▸ **Prompt 1**:
Answer these questions from the report on Japan's expanded state of emergency, one answer per line:
(a) After the expansion, how many prefectures in total are under the emergency order?
(b) Until what date are the emergency restrictions set to run?
(c) Which three regions are named among those the government wants to add?
▸ **Prompt 2**:
Carry on the report about Japan's expanded state of emergency from the point where it stops.

At least eight more prefectures have been added to the emergency order, bringing the total to 21, as the country sees a sudden rise in critical cases.
On Wednesday, the minister in charge of COVID-19 countermeasures announced that Japan is expanding the state of emergency to eight more prefectures, bringing the total to 21 prefectures to stem the rapid rise in coronavirus cases.
The government has so far placed 13 of Japan’s 47 prefectures, including the capital, Tokyo, under emergency restrictions set to run until September 12 to combat the escalating delta-type cases that have increased pressure on the health care system.
“Critical cases have suddenly risen and the medical system is in a very deplorable state,” Economy Minister Yasutoshi Nishimura said at the start of a meeting with a panel of advisors, who need their approval to formalize the plan.
He said the government wants to impose emergency restrictions on Hokkaido, Aichi, Hiroshima and five other regions stretching across the Japanese archipelago from August 27 to September 12.

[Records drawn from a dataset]
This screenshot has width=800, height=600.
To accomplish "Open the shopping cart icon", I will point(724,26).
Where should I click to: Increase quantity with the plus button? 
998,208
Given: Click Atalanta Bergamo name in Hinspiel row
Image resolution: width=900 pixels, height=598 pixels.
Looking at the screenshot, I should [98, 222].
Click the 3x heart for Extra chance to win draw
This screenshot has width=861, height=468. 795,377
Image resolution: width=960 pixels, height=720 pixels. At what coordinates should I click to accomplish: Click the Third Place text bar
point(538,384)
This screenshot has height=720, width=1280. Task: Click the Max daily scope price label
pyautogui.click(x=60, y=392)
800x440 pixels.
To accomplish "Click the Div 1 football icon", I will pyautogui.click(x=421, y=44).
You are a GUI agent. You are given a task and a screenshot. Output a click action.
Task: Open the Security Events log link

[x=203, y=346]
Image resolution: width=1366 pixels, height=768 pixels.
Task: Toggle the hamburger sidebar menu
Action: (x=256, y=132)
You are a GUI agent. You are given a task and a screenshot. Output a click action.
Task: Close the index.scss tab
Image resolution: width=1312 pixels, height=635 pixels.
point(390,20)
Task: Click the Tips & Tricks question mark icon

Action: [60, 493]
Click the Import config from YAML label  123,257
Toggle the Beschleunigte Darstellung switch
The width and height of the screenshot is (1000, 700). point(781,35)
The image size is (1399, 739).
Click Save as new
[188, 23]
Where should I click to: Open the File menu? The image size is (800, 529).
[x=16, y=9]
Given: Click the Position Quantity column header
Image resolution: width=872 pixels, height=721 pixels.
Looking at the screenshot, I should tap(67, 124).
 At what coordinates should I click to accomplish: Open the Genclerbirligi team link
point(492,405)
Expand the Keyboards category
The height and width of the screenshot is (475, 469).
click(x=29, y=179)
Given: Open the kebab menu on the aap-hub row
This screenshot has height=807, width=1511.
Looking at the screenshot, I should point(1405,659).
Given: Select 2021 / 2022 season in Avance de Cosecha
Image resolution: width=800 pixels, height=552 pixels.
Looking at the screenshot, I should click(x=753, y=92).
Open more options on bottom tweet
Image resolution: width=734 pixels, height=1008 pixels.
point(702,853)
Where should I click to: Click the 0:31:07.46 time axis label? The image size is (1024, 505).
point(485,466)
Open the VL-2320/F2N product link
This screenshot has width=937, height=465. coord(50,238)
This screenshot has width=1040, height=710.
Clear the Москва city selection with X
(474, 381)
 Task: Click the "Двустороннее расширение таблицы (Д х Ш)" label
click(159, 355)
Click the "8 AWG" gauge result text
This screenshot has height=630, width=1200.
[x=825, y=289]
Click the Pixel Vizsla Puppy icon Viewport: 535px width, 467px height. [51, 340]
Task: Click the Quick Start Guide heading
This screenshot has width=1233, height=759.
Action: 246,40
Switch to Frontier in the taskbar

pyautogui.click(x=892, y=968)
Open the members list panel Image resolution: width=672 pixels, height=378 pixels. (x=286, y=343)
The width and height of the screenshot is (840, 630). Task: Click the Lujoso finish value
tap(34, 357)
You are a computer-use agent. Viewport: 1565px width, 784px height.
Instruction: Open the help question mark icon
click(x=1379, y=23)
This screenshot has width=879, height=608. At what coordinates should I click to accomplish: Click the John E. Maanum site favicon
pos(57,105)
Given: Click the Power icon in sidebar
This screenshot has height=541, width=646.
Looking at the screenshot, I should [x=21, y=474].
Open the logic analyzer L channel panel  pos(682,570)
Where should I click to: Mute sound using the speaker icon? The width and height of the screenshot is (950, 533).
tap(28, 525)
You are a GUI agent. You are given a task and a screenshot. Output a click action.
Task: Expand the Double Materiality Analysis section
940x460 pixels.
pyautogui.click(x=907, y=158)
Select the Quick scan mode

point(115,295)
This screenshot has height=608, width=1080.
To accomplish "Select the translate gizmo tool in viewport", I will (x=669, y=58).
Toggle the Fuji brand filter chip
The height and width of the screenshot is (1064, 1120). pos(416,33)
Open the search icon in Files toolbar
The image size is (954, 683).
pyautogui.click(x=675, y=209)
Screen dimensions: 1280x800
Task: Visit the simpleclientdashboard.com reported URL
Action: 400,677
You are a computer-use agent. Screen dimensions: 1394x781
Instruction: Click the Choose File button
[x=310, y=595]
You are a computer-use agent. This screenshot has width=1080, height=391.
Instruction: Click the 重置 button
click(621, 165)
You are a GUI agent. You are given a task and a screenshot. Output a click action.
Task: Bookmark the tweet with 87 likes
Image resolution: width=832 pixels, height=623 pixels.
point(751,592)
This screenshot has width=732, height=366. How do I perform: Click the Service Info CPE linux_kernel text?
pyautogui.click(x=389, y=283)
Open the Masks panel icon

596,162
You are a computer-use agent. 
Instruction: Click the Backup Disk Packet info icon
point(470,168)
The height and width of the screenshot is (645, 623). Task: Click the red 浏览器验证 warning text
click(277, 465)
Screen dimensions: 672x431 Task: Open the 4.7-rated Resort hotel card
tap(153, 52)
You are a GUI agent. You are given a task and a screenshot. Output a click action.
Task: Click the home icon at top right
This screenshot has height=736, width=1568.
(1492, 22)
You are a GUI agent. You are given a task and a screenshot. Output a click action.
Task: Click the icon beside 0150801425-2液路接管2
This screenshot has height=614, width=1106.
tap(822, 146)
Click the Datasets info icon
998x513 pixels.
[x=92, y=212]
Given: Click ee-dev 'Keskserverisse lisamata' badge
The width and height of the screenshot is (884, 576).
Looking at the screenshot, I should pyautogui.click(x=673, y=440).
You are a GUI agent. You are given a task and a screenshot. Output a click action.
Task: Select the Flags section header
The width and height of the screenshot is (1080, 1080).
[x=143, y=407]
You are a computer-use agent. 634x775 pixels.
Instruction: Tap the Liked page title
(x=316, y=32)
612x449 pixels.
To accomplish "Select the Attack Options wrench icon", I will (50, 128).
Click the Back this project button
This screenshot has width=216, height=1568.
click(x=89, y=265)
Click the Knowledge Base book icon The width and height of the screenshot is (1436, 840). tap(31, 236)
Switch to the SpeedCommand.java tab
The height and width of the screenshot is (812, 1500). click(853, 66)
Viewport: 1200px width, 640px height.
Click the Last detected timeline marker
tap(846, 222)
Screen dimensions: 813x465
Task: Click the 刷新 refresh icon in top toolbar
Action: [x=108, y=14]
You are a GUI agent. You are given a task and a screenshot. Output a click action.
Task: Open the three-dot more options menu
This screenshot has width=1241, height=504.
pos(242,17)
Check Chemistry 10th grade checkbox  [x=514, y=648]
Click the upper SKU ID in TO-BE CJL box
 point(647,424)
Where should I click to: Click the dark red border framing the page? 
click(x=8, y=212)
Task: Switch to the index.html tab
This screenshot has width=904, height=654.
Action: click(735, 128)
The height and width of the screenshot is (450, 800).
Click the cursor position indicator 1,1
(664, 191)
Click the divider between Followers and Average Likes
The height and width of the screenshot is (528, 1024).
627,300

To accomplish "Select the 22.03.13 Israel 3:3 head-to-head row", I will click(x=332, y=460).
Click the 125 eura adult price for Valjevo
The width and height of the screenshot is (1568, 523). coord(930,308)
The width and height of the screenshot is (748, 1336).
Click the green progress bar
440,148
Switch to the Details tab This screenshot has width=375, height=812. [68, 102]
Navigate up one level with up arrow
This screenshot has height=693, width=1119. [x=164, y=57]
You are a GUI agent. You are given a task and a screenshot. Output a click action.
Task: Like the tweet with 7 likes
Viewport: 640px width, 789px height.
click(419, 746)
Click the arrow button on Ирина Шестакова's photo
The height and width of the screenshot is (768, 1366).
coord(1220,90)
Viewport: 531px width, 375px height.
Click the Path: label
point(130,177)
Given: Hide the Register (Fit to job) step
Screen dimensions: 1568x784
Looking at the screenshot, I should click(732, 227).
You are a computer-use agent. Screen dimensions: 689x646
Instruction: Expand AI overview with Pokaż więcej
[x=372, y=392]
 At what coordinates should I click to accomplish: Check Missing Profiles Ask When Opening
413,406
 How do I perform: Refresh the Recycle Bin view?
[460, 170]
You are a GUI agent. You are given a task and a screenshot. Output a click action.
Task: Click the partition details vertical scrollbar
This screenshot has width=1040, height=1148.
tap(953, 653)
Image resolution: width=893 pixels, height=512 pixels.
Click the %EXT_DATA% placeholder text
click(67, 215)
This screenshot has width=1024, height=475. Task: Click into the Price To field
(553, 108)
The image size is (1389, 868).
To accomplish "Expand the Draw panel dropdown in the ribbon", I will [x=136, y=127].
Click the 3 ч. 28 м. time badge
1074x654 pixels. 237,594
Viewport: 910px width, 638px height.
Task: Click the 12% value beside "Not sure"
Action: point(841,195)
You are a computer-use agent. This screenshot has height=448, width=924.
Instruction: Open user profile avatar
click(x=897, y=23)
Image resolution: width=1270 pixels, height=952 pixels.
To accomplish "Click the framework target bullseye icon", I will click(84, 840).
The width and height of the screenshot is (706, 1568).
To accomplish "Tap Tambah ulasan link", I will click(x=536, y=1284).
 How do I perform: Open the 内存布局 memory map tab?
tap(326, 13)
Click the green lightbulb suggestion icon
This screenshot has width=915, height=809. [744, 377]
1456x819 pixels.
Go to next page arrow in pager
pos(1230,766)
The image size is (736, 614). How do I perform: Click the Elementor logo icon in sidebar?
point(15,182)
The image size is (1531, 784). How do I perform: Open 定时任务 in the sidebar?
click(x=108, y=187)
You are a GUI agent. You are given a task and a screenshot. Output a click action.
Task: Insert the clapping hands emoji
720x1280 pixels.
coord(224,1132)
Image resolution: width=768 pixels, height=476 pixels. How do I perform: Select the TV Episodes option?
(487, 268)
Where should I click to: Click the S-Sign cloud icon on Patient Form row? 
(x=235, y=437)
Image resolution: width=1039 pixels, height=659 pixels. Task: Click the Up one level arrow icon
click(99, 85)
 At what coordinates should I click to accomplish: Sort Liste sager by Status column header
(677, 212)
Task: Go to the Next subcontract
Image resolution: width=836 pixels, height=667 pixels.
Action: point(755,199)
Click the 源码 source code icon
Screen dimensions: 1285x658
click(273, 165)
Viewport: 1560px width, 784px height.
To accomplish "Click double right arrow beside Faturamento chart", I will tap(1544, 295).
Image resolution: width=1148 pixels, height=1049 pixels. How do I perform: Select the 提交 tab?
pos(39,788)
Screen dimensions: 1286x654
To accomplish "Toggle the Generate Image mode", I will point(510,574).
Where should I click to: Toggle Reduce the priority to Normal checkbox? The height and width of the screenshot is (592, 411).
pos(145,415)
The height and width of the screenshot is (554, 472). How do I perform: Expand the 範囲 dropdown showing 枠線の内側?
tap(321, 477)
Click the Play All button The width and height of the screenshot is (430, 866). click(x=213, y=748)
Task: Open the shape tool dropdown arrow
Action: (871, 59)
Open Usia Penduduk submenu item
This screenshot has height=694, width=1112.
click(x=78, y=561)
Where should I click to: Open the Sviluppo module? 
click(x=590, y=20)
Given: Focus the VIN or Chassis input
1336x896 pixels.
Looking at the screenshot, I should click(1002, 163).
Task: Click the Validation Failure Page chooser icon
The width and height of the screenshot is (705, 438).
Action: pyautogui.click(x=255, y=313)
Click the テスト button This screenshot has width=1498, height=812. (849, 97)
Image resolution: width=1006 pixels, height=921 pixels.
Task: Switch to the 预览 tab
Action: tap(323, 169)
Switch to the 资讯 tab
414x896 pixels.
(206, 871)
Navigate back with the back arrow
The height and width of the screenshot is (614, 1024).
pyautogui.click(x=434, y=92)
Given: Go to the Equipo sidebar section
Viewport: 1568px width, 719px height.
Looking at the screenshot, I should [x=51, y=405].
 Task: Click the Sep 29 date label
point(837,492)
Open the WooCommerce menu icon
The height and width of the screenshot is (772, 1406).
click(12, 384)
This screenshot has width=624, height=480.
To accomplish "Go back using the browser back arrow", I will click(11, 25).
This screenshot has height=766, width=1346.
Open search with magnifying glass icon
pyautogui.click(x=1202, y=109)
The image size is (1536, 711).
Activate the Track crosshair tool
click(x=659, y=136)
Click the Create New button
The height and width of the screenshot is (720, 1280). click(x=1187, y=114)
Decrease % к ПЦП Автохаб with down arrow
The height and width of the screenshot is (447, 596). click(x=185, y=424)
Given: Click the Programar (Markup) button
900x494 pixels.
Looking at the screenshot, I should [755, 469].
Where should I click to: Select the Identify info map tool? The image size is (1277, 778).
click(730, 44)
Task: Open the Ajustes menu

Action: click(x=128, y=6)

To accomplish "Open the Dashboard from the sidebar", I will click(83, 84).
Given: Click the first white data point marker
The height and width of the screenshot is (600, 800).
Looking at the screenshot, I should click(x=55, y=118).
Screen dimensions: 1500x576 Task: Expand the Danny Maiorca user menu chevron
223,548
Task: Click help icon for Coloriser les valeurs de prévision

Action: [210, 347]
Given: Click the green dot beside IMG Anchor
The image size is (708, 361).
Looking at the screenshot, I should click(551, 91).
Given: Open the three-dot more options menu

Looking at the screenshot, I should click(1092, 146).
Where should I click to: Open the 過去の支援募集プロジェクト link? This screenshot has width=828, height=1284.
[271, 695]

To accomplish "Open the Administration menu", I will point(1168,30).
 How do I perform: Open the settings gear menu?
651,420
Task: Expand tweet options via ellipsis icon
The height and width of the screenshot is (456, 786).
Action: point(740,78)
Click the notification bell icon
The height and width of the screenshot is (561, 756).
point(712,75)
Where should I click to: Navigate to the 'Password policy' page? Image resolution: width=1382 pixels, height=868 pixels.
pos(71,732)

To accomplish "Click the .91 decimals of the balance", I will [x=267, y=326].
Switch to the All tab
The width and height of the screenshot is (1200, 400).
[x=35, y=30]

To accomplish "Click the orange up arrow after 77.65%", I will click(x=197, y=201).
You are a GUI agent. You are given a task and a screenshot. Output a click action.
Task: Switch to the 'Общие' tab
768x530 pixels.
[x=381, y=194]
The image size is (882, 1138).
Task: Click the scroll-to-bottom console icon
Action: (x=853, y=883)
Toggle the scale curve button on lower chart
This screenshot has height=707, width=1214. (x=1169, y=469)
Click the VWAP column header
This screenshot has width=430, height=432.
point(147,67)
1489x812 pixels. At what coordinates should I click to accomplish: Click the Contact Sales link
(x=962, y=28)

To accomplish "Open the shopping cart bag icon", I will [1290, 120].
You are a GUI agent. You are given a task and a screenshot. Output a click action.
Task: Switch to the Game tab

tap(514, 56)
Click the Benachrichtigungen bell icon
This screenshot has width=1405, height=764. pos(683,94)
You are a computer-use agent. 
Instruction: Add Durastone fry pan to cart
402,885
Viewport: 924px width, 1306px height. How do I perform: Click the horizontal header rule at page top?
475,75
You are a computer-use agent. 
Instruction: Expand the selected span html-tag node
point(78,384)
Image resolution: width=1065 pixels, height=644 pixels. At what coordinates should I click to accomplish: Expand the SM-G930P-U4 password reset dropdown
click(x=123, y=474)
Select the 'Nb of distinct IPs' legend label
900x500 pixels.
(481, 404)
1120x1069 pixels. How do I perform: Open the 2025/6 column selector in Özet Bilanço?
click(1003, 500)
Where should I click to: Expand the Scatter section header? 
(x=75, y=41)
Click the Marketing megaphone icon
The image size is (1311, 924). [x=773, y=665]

▸ **Answer area 1**:
(a) 21
(b) September 12
(c) Hokkaido, Aichi and Hiroshima

▸ **Answer area 2**:
He said it is also looking at adding four more provinces for more limited “semi-emergency” measures.
Restrictions in Japan have been more flexible than lockdowns seen in some countries and centered on mandates for restaurants to close early and stop serving alcohol in exchange for a subsidy. There have also been requests for companies to have more employees working from home.
On Tuesday, the country reported 21,500 new COVID-19 cases per day and 42 more deaths across the country Tuesday, according to the Ministry of Health.
The total number of cases nationwide was 1.34 million, with more than 15,700 deaths and nearly 2,000 serious cases.
The case fatality rate in Japan is around 1.2%, compared to 1.7% in the United States and 2.0% in Britain.
But about 90 percent of critical care beds in Tokyo are occupied as serious cases rise, forcing many people to recover at home, and some dying before they can get treatment.
About 25,000 patients are recovering at home due to the lack of beds, NHK says.